呆呆地摸了摸臉頰,猴子微微顫抖著說道:“我……不跟你計較……”
“你要跟我計較什么?你想跟我計較什么?”楊嬋怔怔地說道:“以前我不管你,但你知道你現在在做什么嗎?我們廢了多少心血才走到今天,熬了多少日夜才建起花果山?今時今日,你當了齊天大圣了,名揚三界,就要將一切都毀了嗎?”
猴子呆呆地坐著,一聲不吭。
“你瘋了,你知道嗎?原本我可以趁機將角木蛟的新軍吞掉的,可你知道我為什么不嗎?”
猴子眨巴著眼睛低頭。
躬身撿起佛教,楊嬋冷冷的說道:“就因為這個。因為這個,所以我只能放角木蛟一條生路。”
“就因為你要修什么佛,我不得不匆匆趕來,不得不將兵權交給短嘴,讓他坐鎮。”
“雀兒雀兒……”
“除了你的雀兒,你還記得什么?你還記得你是齊天大圣,是花果山的妖王嗎?”
“你還記得你答應我要一肩扛起整個花果山嗎?”
猴子低著頭,攥緊了拳。
楊嬋呵呵地笑了起來,微光中,眼眶中點點晶瑩閃爍。
她呆呆地站著,閉上雙目,深深地喘息著。
“我真的不懂你。這么多年了,無論多難,多苦,我們都一起熬過來了。多么不可能的事情我們都一起做成了,可我發現……原來我一點都不懂你。”
“我……我必須把雀兒找回來。”猴子捂著額頭恍惚道:“這是我欠她的,我答應過她的。無論如何我都必須辦到……”
“就因為一只金絲雀,為了一個不著邊際的承諾,你就可以辜負花果山千千萬萬的子民嗎?”

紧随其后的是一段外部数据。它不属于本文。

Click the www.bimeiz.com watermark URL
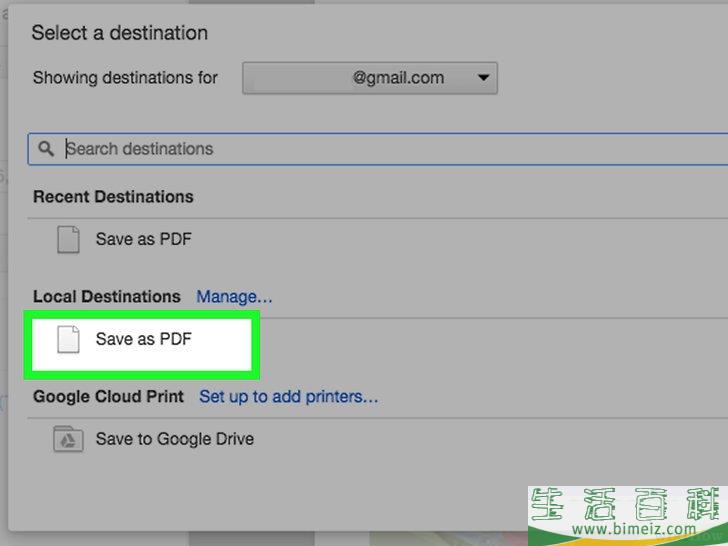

“那不是不著邊際的承諾!”猴子仰起頭瞪大了眼睛,吼道:“別人怎么看我不管,這個承諾我必須要兌現——!”
望著猴子那猙獰的模樣,楊嬋怔住了。
許久,她笑了,一步步地后退,點頭。
抿著唇,她輕聲道:“好,你要談承諾,我們今天就談承諾。我要你現在就兌現對我的承諾,從今往后不準再提尋找雀兒的事!”
“不行——!”
楊嬋哼地笑出聲來,她掩著嘴,眼淚一滴滴下墜。
只一剎,那身形搖搖欲墜,已是梨花帶雨。
猴子一下慌了,他掙扎著起身要去攙扶,卻被楊嬋將手中佛經狠狠地甩在臉上。
她捂著胸口猛地尖嘯道:“對她的承諾就必須兌現,對我的卻可以不兌現嗎?那我究竟算什么?算什么——?”
“不……不是,除了這個條件,我什么都可以答應你。”
“好。”楊嬋注視著猴子一字一句地說道:“那我要你,娶我,立即。”
這一霎,殿內殿外,所有的人都怔住了。
陰暗的正殿中,只剩下楊嬋淡淡的抽泣聲。
她怔怔地望著眼前這只沒心沒肺的死猴子,靜候一個答復。
一個她一直以來想要的答復,或者一個令她絕望的答復。
一卷清風拂過,撥動滿地落葉。
院落中的妖怪們一個個一聲不吭,悄悄地對視著。
此時此刻,花果山,同樣靜候著齊天大圣一個遲來的答復。
陰暗的正殿中,猴子怔怔地站著,腦海一片空白。
三十三重天上,太上老君的嘴角緩緩浮現了一絲笑意。
他捋開衣袖將一子落到棋盤上,笑瞇瞇地瞧著棋盤對面的“雀兒”道:“有道是旁觀者清,當局者迷啊。哈哈哈哈,小丫頭,你來說說,老夫此著如何?”